Enhanced thermally conductive and thermomechanical properties of polymethyl methacrylate (PMMA)/graphene nanoplatelets (GNPs) nanocomposites for radiator of electronic components

In this work, multi-layer hot pressing (MLHP) method was used to prepare the graphene nanoplatelets (GNPs) filled polymethyl methacrylate (PMMA) composites. Effect of GNP content on the viscoelastic behavior and thermomechanical properties of composites was studied via rheometer, scanning electron microscope (SEM), infrared thermal imaging (ITI) and dynamic mechanical thermal analysis (DMTA), etc. According to dynamical rheological testing, thermorheological complexity was clearly displayed at elevated GNP content, based upon flow activation energy (E-a) and time-temperature superposition (TTS) principle. The infrared thermal imaging (ITI) indicated that a filler conductive network was gradually formed with increasing filler content. The average heating rate of the samples increased from 0.74 to 0.92 degrees C/s. The Agari model was found to fairly interpret the variation of thermal conductivity as a function of GNP loading, which agreed well with SEM observation and indicative of the formation of a GNP network structure. Dynamic thermomechanical properties of the composites were heavily influenced by the temperature distributions within the samples.
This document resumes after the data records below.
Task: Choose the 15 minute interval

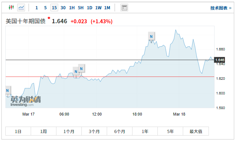Action: [54, 8]
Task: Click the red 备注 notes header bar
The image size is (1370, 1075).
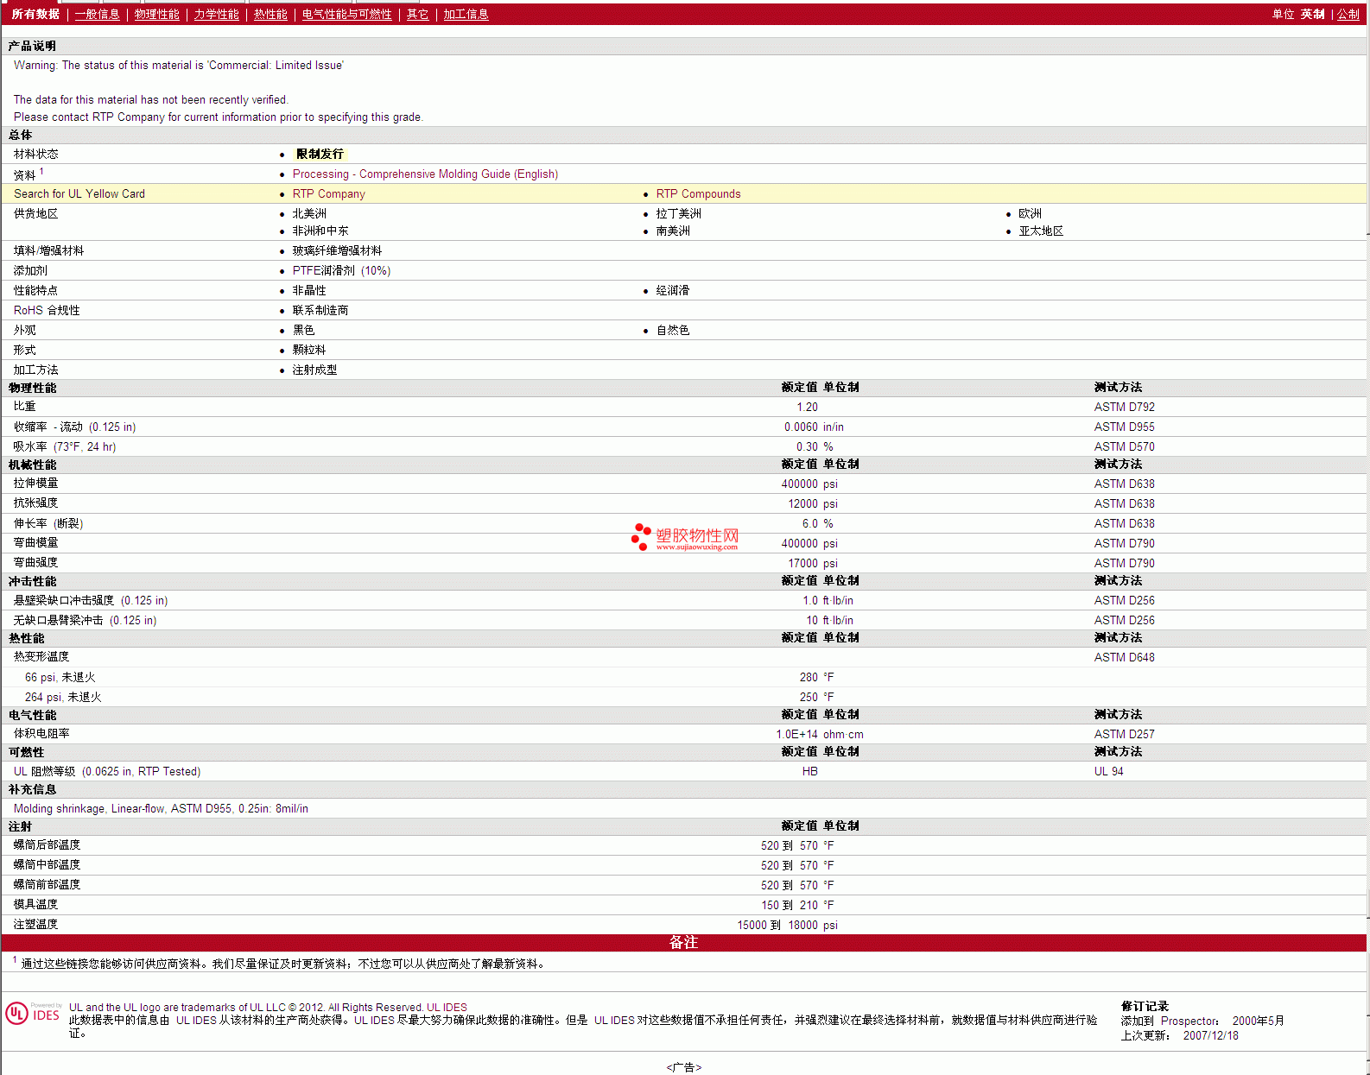Action: click(x=683, y=943)
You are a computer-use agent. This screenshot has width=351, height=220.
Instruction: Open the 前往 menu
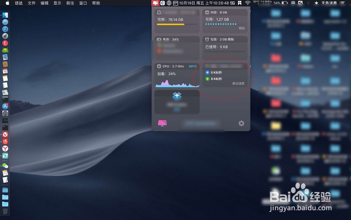click(x=70, y=3)
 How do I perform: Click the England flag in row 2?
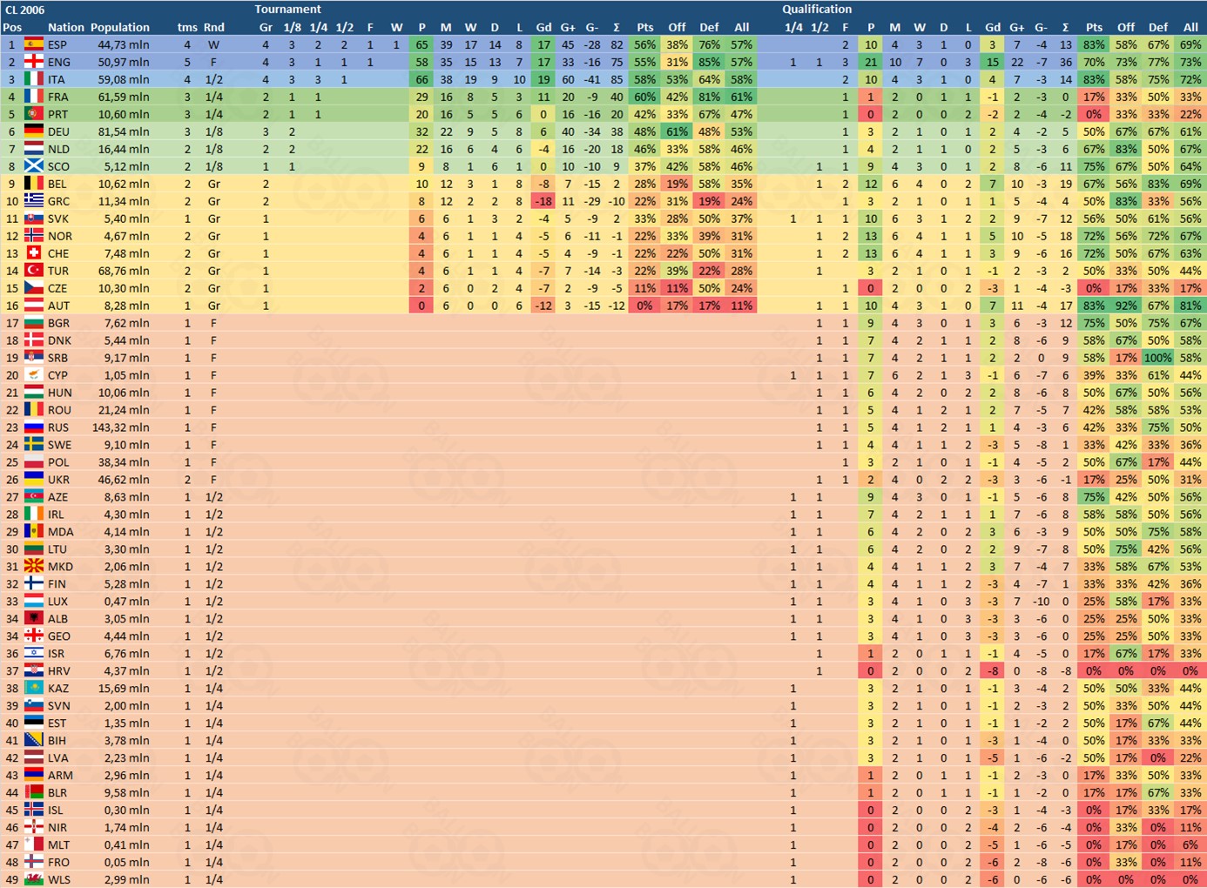(34, 62)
The addition of GNP increased the glass transition temperature of PMMA from 116.7 to 125.9 degrees C, which favored enhanced thermophysical properties of PMMA. The prepared composites in this work showed wonderful mechanical properties even at relatively high temperatures (e.g., having storage modulus of 1.3-1.9 GPa and yielding strength more than 58.0 MPa at 50 degrees C). The current work is practically significant for further expanding the application range of PMMA/GNP nanocomposites.

Automated summary

In this study, graphene nanoplatelets filled polymethyl methacrylate composites were prepared using the multi-layer hot pressing method. The effect of GNP content on the viscoelastic behavior and thermomechanical properties of the composites was investigated. Results showed that a thermal rheological complexity emerged at elevated GNP content, indicated by infrared thermal imaging, which also revealed the formation of a conductive network with increasing filler content. The addition of GNP increased the glass transition temperature of PMMA, leading to enhanced thermophysical properties and excellent mechanical performance of the composites even at high temperatures.